Another quotation from the same issue of the TLS comes in fittingly here to wind up this random collection of disquieting thoughts–this time from a review of Sir Richard Livingstone’s “Some Tasks for Education”: “More than once the reader is reminded of the value of an intensive study of at least one subject, so as to learn the meaning of knowledge’ and what precision and persistence is needed to attain it. Yet there is elsewhere full recognition of the distressing fact that a man may be master in one field and show no better judgement than his neighbor anywhere else; he remembers what he has learnt, but forgets altogether how he learned it.”

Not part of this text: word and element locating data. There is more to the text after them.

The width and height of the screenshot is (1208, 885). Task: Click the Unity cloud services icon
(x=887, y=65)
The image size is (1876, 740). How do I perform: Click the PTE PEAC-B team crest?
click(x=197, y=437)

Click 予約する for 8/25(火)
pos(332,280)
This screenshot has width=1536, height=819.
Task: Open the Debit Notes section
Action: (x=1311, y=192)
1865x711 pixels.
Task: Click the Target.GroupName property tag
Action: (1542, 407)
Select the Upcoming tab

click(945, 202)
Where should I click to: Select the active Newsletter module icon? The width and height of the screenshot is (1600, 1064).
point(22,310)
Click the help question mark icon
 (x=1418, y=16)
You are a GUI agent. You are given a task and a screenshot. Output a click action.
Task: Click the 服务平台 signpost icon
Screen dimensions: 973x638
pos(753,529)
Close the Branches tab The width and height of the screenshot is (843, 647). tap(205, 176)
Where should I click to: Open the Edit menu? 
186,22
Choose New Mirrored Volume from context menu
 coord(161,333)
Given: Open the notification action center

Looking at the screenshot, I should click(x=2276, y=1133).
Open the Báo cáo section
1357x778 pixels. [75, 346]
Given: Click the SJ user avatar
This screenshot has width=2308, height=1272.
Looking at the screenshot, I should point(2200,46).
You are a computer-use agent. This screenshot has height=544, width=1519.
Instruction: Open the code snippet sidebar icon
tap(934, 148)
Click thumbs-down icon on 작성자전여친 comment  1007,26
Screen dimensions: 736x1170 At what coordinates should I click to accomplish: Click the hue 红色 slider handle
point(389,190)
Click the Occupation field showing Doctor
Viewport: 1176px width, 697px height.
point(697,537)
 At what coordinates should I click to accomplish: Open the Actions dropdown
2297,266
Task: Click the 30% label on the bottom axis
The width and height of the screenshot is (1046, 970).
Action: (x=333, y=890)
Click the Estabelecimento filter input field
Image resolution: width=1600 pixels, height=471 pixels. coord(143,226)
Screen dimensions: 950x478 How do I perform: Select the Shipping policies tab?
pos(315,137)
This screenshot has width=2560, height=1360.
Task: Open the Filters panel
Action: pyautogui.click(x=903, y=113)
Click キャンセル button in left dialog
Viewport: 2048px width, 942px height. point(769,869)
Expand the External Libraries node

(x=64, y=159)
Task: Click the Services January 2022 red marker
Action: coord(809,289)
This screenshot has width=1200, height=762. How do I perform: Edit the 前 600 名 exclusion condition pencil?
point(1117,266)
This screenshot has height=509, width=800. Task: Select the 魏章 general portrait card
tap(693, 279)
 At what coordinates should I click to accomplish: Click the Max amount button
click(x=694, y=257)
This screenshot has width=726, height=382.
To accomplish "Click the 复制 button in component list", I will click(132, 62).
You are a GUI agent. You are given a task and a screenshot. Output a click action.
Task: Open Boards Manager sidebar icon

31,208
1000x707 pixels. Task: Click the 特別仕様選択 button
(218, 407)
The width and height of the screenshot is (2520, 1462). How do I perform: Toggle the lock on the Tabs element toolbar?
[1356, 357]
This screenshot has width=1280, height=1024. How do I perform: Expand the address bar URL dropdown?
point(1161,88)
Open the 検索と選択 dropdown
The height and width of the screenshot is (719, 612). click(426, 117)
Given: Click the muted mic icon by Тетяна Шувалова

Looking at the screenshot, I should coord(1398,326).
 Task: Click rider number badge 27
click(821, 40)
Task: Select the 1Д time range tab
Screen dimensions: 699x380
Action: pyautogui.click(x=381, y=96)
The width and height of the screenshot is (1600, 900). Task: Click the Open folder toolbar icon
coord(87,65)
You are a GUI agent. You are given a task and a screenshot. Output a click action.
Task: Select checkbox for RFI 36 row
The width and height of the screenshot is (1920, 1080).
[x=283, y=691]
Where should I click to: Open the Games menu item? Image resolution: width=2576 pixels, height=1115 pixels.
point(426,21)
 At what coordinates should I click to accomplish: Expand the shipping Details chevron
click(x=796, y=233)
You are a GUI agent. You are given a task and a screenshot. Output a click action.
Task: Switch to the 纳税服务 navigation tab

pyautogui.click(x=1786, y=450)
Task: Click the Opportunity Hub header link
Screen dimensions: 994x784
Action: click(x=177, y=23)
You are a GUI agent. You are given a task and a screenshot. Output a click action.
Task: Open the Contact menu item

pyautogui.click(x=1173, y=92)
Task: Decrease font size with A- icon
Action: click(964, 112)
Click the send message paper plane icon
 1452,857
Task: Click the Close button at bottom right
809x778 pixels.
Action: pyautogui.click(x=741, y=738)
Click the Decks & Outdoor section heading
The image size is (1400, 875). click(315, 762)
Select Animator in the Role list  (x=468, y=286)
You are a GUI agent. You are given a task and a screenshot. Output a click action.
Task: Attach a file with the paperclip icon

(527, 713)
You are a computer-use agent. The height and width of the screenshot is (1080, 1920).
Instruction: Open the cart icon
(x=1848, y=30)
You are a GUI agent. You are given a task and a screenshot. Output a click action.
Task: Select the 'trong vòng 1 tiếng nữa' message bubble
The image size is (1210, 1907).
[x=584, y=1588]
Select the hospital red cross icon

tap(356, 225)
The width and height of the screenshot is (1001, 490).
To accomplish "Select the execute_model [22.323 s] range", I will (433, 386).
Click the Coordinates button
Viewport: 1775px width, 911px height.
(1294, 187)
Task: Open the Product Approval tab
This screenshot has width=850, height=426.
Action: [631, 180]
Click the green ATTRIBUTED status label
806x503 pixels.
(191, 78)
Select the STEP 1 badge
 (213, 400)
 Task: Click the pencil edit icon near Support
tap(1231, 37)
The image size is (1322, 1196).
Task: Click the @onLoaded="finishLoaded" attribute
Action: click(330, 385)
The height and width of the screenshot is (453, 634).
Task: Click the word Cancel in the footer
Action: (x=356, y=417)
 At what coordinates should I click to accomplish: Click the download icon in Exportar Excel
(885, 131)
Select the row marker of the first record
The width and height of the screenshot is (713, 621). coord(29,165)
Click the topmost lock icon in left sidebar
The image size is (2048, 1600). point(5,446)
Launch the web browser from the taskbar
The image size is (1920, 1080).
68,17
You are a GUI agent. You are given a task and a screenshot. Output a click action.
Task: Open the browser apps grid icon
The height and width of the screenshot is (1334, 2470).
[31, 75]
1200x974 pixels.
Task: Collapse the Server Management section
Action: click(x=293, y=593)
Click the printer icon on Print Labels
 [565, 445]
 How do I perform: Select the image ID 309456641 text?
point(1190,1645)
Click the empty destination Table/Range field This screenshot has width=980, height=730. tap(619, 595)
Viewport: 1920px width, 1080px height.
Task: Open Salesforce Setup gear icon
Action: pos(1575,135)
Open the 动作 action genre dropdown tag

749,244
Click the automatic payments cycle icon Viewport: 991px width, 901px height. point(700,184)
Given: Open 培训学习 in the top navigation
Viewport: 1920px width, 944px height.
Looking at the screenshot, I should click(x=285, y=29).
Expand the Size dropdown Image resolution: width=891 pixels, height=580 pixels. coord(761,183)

I would draw your attention particularly to that last sentence, which offers an explanation of what the writer rightly calls the “distressing fact” that the intellectual skills bestowed upon us by our education are not readily transferable to subjects other than those in which we acquired them: “he remembers what he has learnt, but forgets altogether how he learned it.”

Is not the great defect of our education today–a defect traceable through all the disquieting symptoms of trouble that I have mentioned–that although we often succeed in teaching our pupils “subjects,” we fail lamentably on the whole in teaching them how to think: they learn everything, except the art of learning.

It is as though we had taught a child, mechanically and by rule of thumb, to play “The Harmonious Blacksmith” upon the piano, but had never taught him the scale or how to read music; so that, having memorized “The Harmonious Blacksmith,” he still had not the faintest notion how to proceed from that to tackle “The Last Rose of Summer.” Why do I say, “as though”? In certain of the arts and crafts, we sometimes do precisely this–requiring a child to “express himself” in paint before we teach him how to handle the colors and the brush. There is a school of thought which believes this to be the right way to set about the job. But observe: it is not the way in which a trained craftsman will go about to teach himself a new medium. He, having learned by experience the best way to economize labor and take the thing by the right end, will start off by doodling about on an odd piece of material, in order to “give himself the feel of the tool.”